October 8, 2008 – A new MRI-based method, delayed-enhancement cardiovascular MRI (DE-CMRI), allows doctors to detect and measure scarring on walls of heart after treated for atrial fibrillation (AF), according to a study published in the October 7, 2008, issue of the Journal of the American College of Cardiology.

In the study, Nassir F. Marrouche, M.D., assistant professor of internal medicine in the University of Utah School of Medicine and director of the Atrial-Fibrillation Program, and colleagues developed the technique DE-CMRI to create 3D images of the left atrium both before and after RF ablation in patients with AF. They processed and analyzed these images using custom software tools and then used computer algorithms to calculate the extent of LA wall injury.

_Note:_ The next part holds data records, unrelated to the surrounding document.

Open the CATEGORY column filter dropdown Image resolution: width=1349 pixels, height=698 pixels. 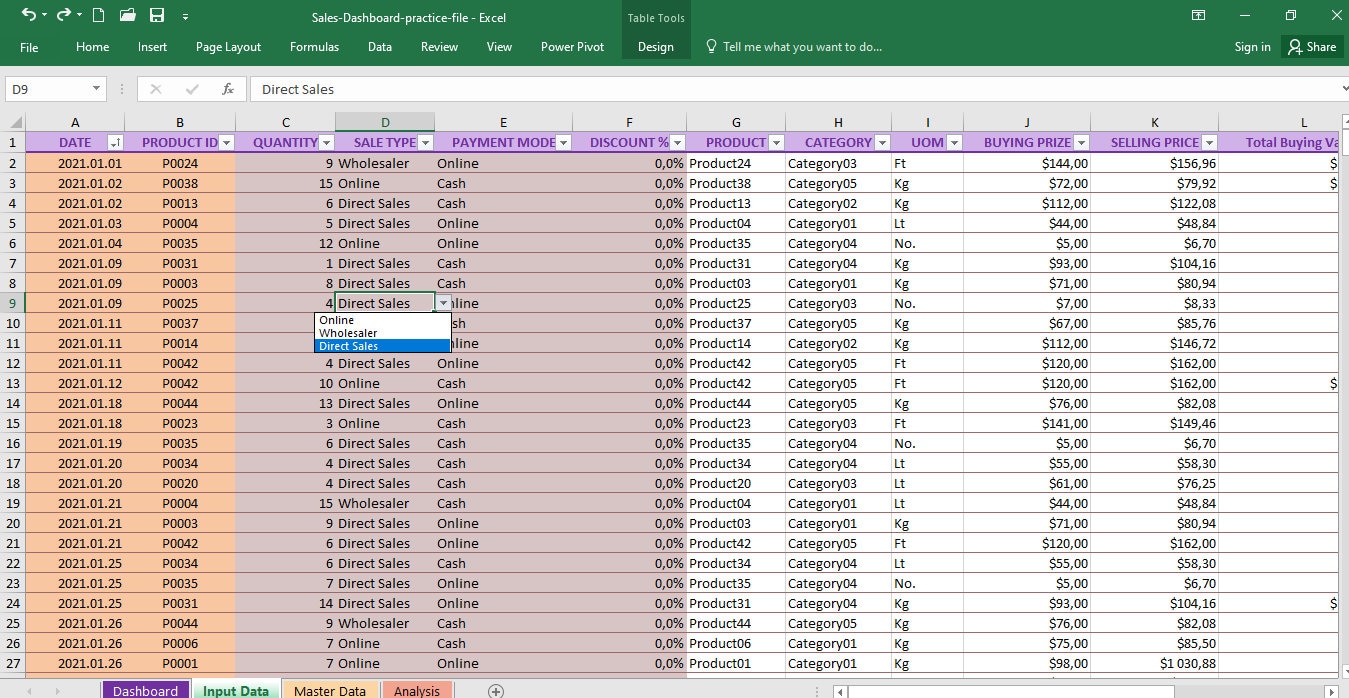[881, 142]
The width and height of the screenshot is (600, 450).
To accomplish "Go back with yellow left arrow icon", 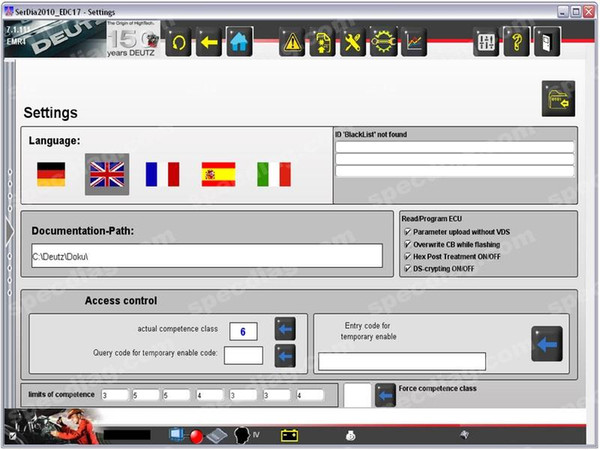I will (209, 42).
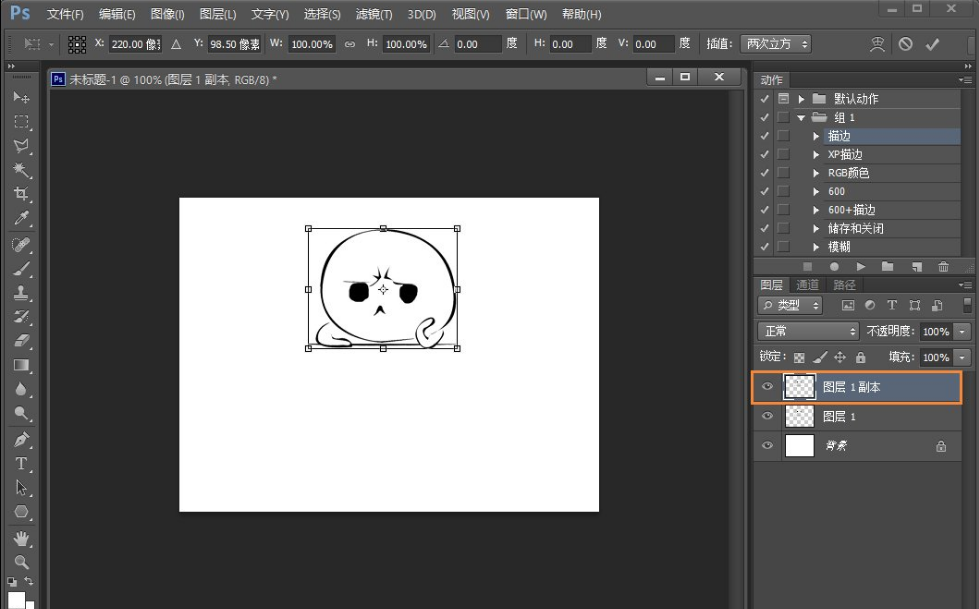
Task: Select the Move tool
Action: (x=21, y=98)
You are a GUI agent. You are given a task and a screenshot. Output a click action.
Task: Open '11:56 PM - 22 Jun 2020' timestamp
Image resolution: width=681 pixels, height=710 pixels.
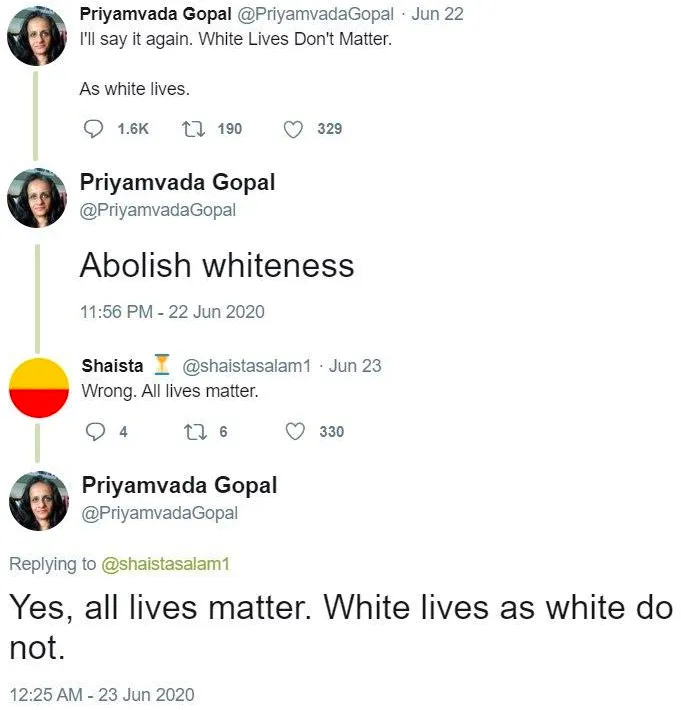(x=172, y=312)
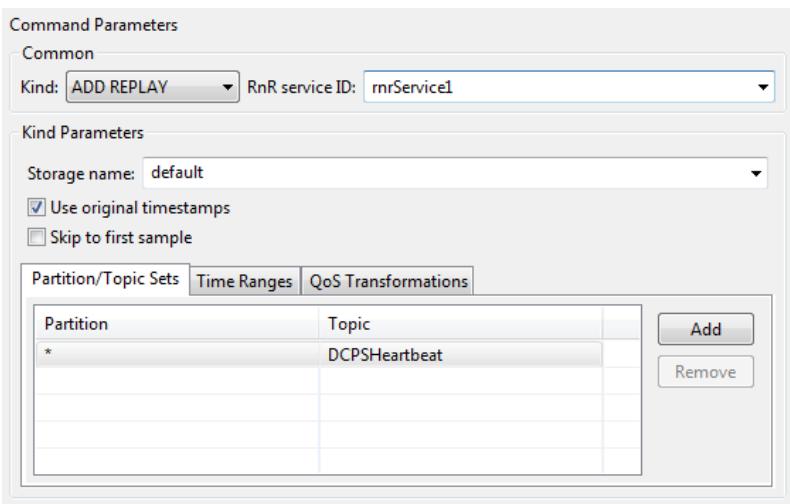Image resolution: width=790 pixels, height=504 pixels.
Task: Expand the Storage name dropdown arrow
Action: [756, 173]
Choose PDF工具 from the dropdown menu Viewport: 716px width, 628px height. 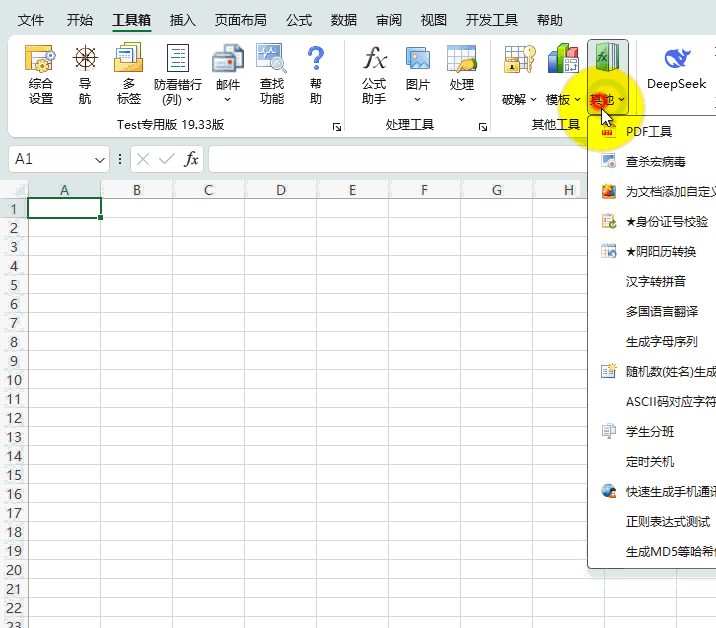648,131
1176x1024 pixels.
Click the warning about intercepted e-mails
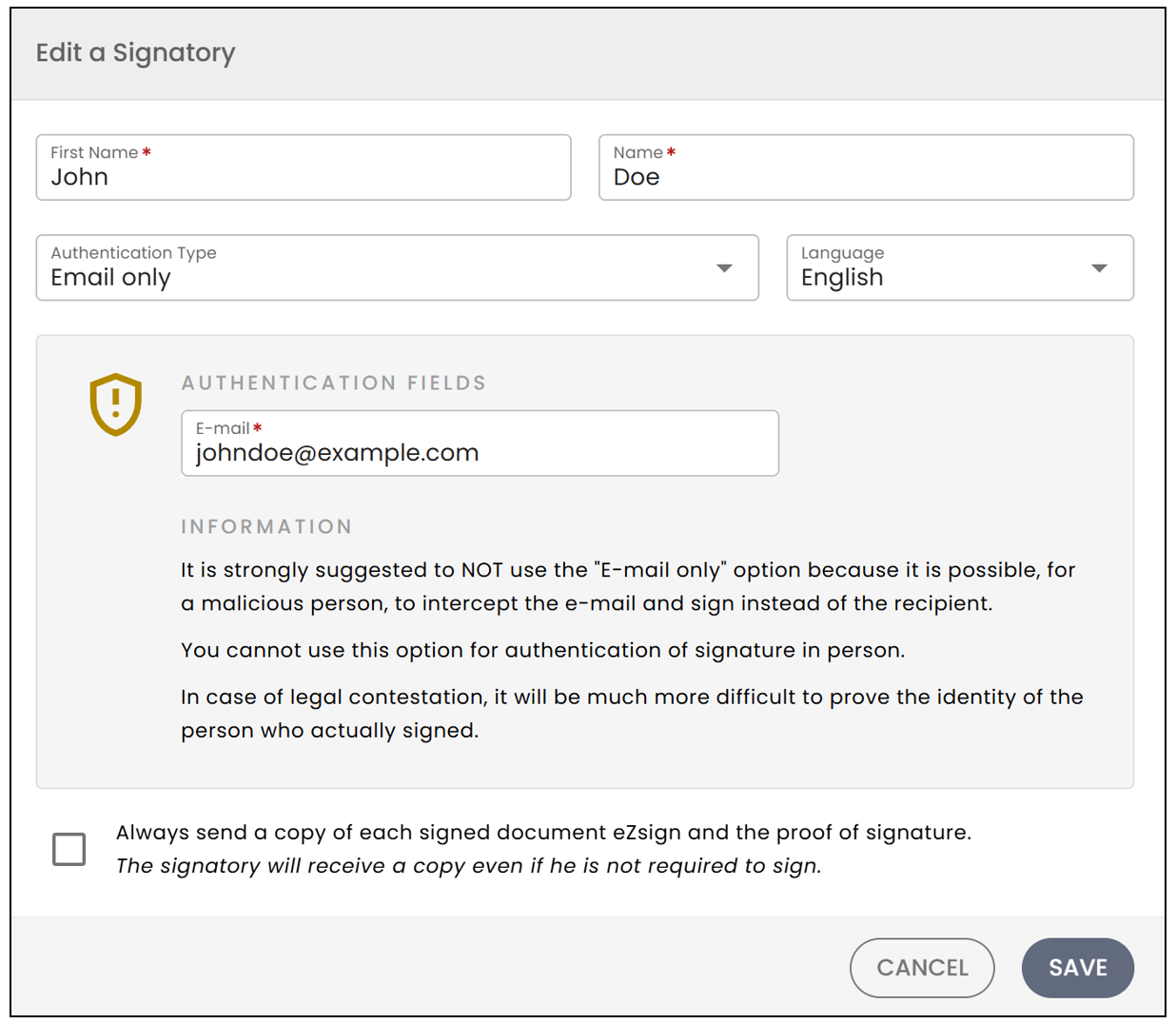628,586
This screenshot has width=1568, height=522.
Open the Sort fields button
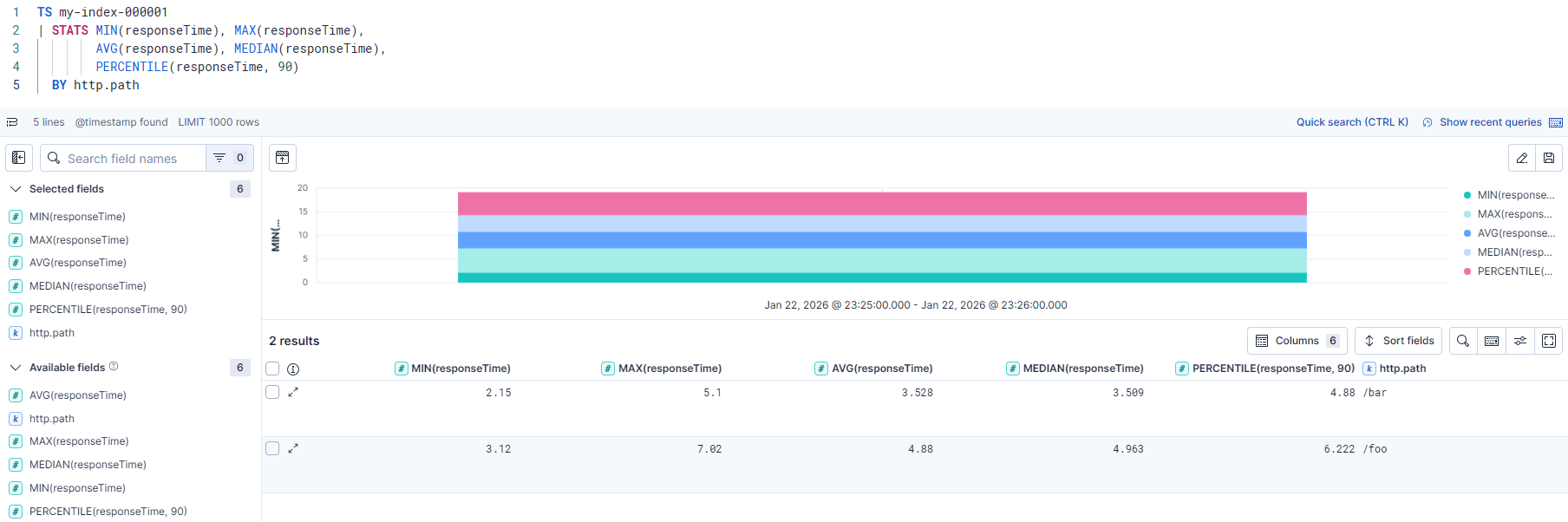pos(1398,341)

Marrouche and his colleagues found that all patients who underwent RF ablation showed evidence of left atrium wall injury on MRI three months after the procedure. The pattern of tissue injury correlated with the areas where the radiofrequency energy was applied during RF ablation, and thus, was presumed to reflect tissue scarring. Marrouche and his colleagues also found patients with a higher percentage of LA wall injury were more likely to be free of arrhythmia than patients with lower percentages, suggesting the degree of scarring is linked to the likelihood of success in the RF ablation procedure.

“DE-CMRI is an established method for evaluating the tissues of the heart after a heart attack,” said Marrouche. “But performing DE-CMRI to detect left atrium wall injury is challenging because the wall of the left atrium is so thin.”

The 3D technique used by Marrouche and his colleagues achieves a much greater imaging resolution than the two-dimensional technique typically used to evaluate the extent of tissue damage after a heart attack or in other cardiac disease processes. Marrouche and his colleagues also developed methods of processing the MRI images in order to visualize the entire volume of left atrium wall injury in 3D.

The novel visualization technique and analysis developed by Marrouche and his colleagues potentially could help doctors improve planning for RF ablation procedures by making it easier to identify the heart muscle cells that need to be destroyed. Improved localization and isolation of these heart muscle cells would likely lead to a reduction in the recurrence rate of AF.

“The benefit of 3D MRI is that it visualizes the entire LA wall,” said Marrouche. “And, it is safe and non-invasive, so it can be repeated without significant risk to the patient.”